Increased global preference for natural "organics" and the need to reduce the use of chemical fertilizers has catalyzed research on development of biological fertilizers in recent times. Isolation of microorganisms, screening for desirable characters, selection of efficient strains, production of inocula and formulations that are easy to store and transport are all important steps in the development of this environment friendly and sustainable technology. Besides the direct benefits of the use of plant growth promoting microorganisms, the ecological and rhizosphere competence, and their effect on the native rhizosphere microorganisms, are also important in selecting suitable microbial inoculants, for a particular environment (Pandey et al., 1998).

A series of experiments have been conducted for developing microbial inoculants, specifically for colder regions. The initial on-farm experiments, carried out at various elevations, indicated the necessity to take care of the ecological specificity of the microorganisms, and the need for using native microorganisms as microbial inoculants for field applications (Pandey et al., 1998). Further, this concept was followed during several laboratory and field based screenings, leading finally to the selection and development of formulations using the psychrotolerant species of Pseudomonas, and the endospore forming Bacillus (Pandey et al, 2001 a, b; 2002; 2004; Kumar et al, 2007; Trivedi et al, 2007; Rinu and Pandey, 2009; Trivedi et al., 2012) for application in agricultural crops. In the present study, on-farm inoculation trials have been conducted, with participation of the local farmers, on three popular agricultural crops grown in the hills. The benefits were demonstrated through comparative assessment, made between the control and inoculated plots; evaluations were based on plant growth, yield related parameters, and colonization of the rhizosphere associated microorganisms. It is hoped that such trials involving the farmers would lead to acceptance of this technology for wider adoption.

 

2. Materials and methods

2.1. Study location and test crops

About 85 per cent of people in the Indian Central Himalaya practice rainfed subsistence agriculture. The land holdings are small, fragmented and on terraced slopes; per capita cultivated land is 0.2 ha and mixed cropping is common under such conditions. Over 40 crop species, comprising of cereals, millets, pseudo-cereals, pulses, oil seeds, tubers, bulbs and spices are cultivated (Farooquee and Maikhuri, 2009). A number of landraces of rice are cultivated in the rainfed upland farming system of Uttarakhand Himalaya (Agnihotri et al., 2000).

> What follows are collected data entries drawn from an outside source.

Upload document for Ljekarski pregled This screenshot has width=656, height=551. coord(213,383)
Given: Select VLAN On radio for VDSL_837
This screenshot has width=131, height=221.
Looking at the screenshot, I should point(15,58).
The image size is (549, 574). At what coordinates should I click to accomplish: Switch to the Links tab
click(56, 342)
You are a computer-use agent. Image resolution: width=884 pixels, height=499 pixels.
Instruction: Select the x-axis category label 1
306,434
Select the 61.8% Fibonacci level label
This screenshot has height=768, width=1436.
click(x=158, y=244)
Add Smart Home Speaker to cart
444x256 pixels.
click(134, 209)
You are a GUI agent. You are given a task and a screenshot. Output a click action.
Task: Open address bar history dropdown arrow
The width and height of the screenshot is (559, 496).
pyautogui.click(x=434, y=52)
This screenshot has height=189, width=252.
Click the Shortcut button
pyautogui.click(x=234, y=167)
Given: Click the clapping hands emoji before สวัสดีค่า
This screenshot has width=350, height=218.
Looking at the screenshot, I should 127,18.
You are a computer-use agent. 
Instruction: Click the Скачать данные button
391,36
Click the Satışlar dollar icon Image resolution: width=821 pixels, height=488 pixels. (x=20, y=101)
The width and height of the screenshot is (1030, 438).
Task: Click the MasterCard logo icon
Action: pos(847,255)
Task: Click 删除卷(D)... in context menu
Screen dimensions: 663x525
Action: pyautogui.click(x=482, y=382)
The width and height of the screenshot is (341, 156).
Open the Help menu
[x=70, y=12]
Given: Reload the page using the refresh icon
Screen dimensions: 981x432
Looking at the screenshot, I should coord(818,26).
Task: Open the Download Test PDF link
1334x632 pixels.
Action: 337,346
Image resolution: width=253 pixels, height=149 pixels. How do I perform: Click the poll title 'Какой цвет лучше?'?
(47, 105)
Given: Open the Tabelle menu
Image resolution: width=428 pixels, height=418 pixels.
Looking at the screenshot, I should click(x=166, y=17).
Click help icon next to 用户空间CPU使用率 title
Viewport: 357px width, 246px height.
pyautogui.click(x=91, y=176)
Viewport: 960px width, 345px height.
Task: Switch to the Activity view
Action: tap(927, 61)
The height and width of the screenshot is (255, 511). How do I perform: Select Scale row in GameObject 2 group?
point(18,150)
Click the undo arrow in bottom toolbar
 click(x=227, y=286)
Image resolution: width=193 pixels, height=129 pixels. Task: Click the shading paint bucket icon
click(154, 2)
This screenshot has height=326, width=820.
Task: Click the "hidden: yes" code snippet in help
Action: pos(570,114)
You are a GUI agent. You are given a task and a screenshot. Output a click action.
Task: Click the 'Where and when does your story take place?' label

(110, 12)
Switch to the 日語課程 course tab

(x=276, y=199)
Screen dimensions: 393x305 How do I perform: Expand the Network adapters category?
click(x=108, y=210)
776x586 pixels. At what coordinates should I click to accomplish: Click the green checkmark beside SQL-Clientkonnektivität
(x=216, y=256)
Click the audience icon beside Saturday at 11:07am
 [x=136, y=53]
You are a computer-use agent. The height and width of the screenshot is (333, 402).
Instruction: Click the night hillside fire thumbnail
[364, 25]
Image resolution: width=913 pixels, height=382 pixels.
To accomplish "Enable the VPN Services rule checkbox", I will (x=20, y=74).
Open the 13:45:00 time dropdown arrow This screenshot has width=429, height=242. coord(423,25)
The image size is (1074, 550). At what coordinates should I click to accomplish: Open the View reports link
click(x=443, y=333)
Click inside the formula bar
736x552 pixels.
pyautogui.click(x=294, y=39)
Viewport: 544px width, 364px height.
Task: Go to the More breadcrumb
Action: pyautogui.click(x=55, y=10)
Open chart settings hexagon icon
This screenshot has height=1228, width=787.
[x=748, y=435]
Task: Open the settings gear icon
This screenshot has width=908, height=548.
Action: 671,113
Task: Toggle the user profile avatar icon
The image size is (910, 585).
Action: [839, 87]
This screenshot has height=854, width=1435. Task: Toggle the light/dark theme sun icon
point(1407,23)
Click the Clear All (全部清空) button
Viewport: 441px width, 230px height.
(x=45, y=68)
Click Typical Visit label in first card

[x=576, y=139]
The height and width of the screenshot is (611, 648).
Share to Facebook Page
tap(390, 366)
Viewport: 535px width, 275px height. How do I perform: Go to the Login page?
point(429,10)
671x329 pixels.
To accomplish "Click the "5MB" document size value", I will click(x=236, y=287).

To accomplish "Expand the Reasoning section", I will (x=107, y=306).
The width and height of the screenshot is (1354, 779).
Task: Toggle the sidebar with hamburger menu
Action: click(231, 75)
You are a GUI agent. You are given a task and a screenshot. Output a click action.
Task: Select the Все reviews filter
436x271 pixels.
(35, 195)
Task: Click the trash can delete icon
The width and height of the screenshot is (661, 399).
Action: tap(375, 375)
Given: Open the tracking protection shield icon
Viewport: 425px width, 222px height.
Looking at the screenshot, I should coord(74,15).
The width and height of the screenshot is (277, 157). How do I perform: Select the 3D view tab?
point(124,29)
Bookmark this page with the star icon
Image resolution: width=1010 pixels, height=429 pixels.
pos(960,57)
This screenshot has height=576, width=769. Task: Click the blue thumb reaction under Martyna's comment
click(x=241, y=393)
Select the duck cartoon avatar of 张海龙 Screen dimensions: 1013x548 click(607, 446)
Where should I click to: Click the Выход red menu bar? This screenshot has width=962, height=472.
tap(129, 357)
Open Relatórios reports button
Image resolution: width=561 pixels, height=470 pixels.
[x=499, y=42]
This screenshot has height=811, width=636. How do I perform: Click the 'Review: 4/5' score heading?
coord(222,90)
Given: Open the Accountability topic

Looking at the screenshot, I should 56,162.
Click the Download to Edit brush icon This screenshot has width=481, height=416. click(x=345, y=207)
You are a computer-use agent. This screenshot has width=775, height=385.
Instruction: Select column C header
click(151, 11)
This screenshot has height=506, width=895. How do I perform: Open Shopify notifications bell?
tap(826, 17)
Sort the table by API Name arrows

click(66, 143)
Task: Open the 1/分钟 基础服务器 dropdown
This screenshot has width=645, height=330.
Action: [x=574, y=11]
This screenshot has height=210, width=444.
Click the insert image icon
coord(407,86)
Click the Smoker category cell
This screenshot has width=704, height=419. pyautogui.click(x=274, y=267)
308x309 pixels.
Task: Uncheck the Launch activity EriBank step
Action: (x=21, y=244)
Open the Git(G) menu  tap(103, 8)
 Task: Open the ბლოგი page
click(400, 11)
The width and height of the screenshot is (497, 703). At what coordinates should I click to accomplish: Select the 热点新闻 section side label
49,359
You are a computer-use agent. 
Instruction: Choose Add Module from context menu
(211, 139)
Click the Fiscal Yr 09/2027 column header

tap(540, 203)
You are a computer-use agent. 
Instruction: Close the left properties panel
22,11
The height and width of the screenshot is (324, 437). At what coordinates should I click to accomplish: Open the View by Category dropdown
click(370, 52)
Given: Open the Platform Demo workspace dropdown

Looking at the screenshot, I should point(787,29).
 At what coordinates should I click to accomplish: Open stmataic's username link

Three villages (Katarmal, Panchgaun, and Bari) in district Almora, Uttarakhand, India, were selected for conducting these field experiments. A total of three crops, comprising of one cereal (Oryza sativa L., common name- rice, local name dhan) and two millets (Eleusine coracana L. Gaertn., common name- finger millet; local name- Mandua or Khoda and, Echinochloa frumentacea (common name- barnyard millet; local name Madira or Jhangora) were used as test crops. E. coracana is used for making flour while E.frumentacea is used as a substitute of rice. The crop residue is used for fodder and fuel. The selection of crops was done on the basis of their importance for the local farmers. The inoculation trials were carried out on farmers' fields, for two consecutive years in 2008 and 2009.

2.2. Soil characteristics

Soil characteristics are summarized in Table 1. Phosphorus (P) and Potassium (K) were determined following the standard methods (Allen, 1974), while the total Carbon (C) and Nitrogen (N) were determined using CHNS Analyzer Vario EL III (Elementar, Germany).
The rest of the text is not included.